Hacker News

mohsen1 a day ago [ - ]

> Additionally, we’re introducing a new `ultra` mode that goes beyond the capabilities of a single agent by leveraging subagents to accelerate complex work.

I'm curious about how does this work? Do the subagents also get to use the same tools? Will the client be flooded with tool calls? Why extra pricing for a new "model" when the same thing can happen in the client with more controls?

And if it's an army of subagents, why do they compare it to Fable and Mythos? Those models with similar harness would probably bench better I'm guessing

gck1 a day ago [ - ]

If it's anything like ClaudeCode's ultracode, it's nothing new or revolutionary.

It's essentially a bunch of subagents being called by a deterministic script written by the main model thread, each eating tokens for lunch and output of which is synthesized by an orchestrator agent.

Sidio a day ago [ - ]

The fact that it's even named Ultra is pretty telling.

bogdan a day ago [ - ]

Ultra expensive

mohsen1 a day ago [ - ]

Confusion is: ultracode is not a different model with its own benchmarks

gck1 a day ago [ - ]

Neither is OpenaAI's ultra. Article specifically calls it 'mode' and it's not even mentioned in the model card.

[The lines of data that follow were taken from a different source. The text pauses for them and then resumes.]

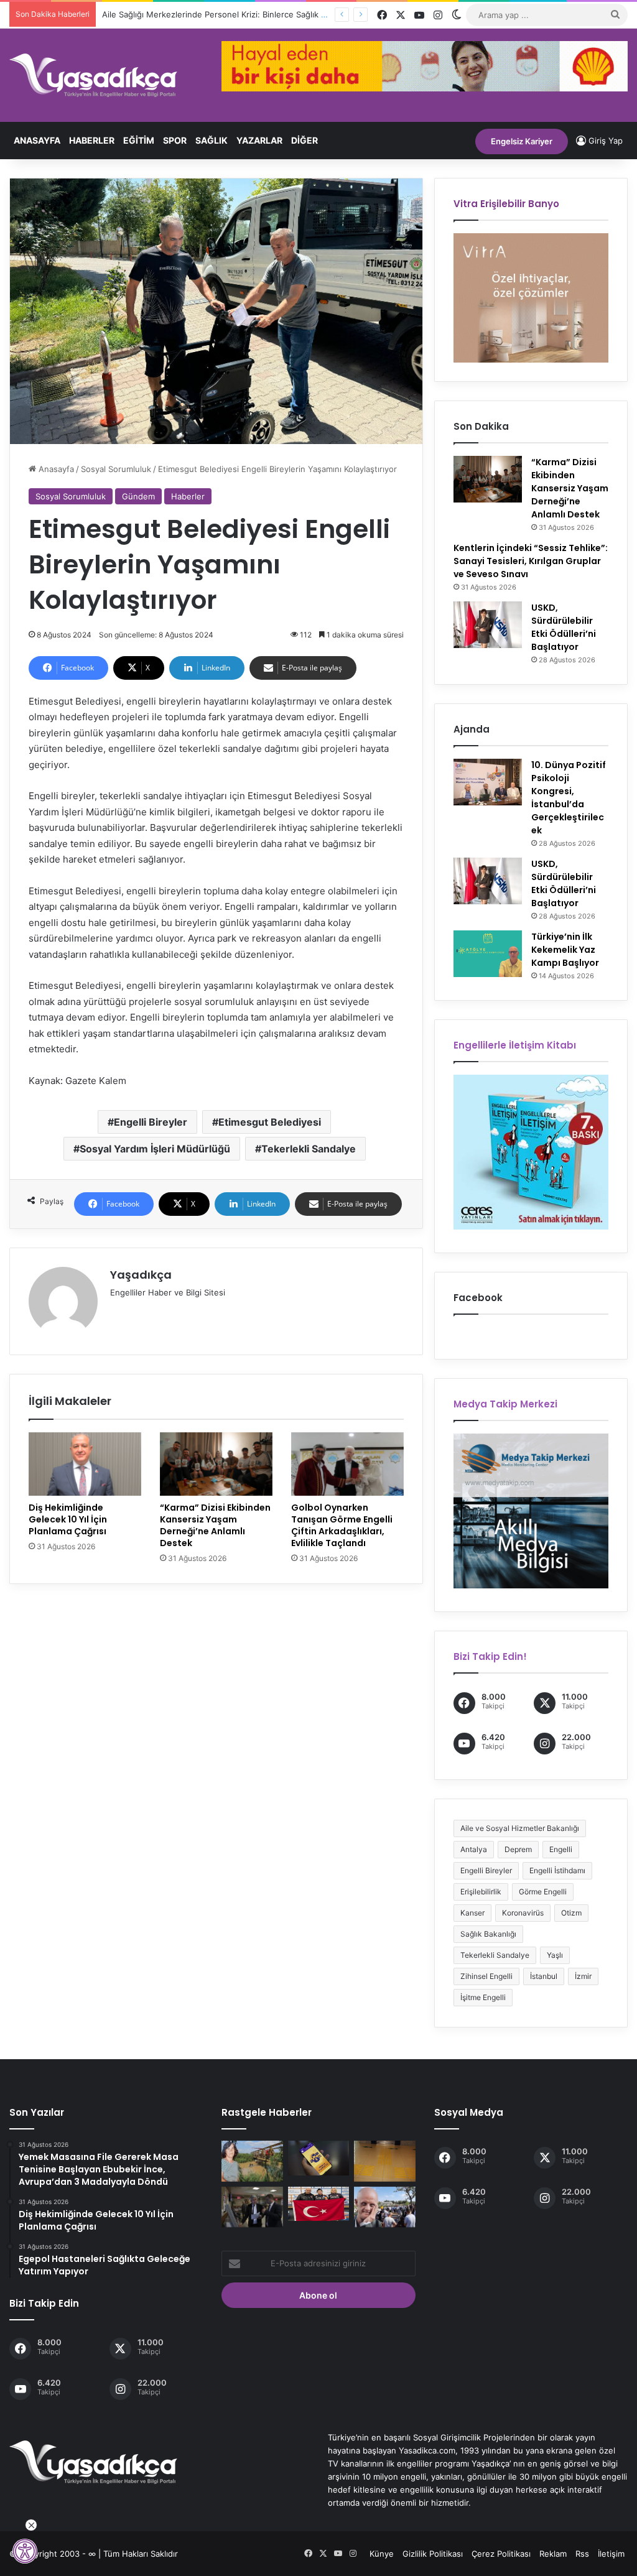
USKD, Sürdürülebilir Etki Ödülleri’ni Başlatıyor (563, 627)
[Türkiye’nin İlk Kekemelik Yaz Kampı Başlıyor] (487, 953)
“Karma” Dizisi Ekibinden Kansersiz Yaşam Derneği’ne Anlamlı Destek (215, 1525)
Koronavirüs (523, 1912)
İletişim (611, 2554)
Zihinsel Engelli (486, 1976)
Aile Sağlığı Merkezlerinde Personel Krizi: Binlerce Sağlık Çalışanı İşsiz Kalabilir (251, 14)
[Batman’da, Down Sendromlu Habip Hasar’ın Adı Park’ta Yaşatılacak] (384, 2207)
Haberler (91, 140)
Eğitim (138, 140)
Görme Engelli (543, 1891)
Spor (175, 140)
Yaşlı (555, 1955)
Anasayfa (37, 140)
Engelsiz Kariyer (521, 141)
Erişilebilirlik (480, 1891)
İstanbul (543, 1976)
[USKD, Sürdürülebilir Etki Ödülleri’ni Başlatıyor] (487, 624)
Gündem (138, 496)
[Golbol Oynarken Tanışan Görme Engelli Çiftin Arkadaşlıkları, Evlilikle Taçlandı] (347, 1464)
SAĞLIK (211, 140)
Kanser (472, 1912)
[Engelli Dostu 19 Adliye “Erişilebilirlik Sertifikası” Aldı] (384, 2161)
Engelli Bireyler (150, 1122)
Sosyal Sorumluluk (116, 469)
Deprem (518, 1849)
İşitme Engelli (483, 1997)
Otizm (571, 1912)
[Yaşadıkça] (93, 75)
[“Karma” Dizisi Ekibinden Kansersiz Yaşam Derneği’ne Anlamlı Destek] (216, 1464)
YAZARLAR (259, 140)
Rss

It's for sure a codex harness feature.

EDIT: yeah, it's the same thing. https://github.com/openai/codex/blob/main/codex-rs/core/test...

enraged_camel a day ago [ - ]

>> If it's anything like ClaudeCode's ultracode, it's nothing new or revolutionary.

OpenAI flat out copying Anthropic is a pretty funny development. It's strong evidence that they've been in catch-up mode.

gck1 a day ago [ - ]

Eh, pretty much everyone that spent some time tweaking their harness already had a homemade 'ultracode' long before Anthropic did it.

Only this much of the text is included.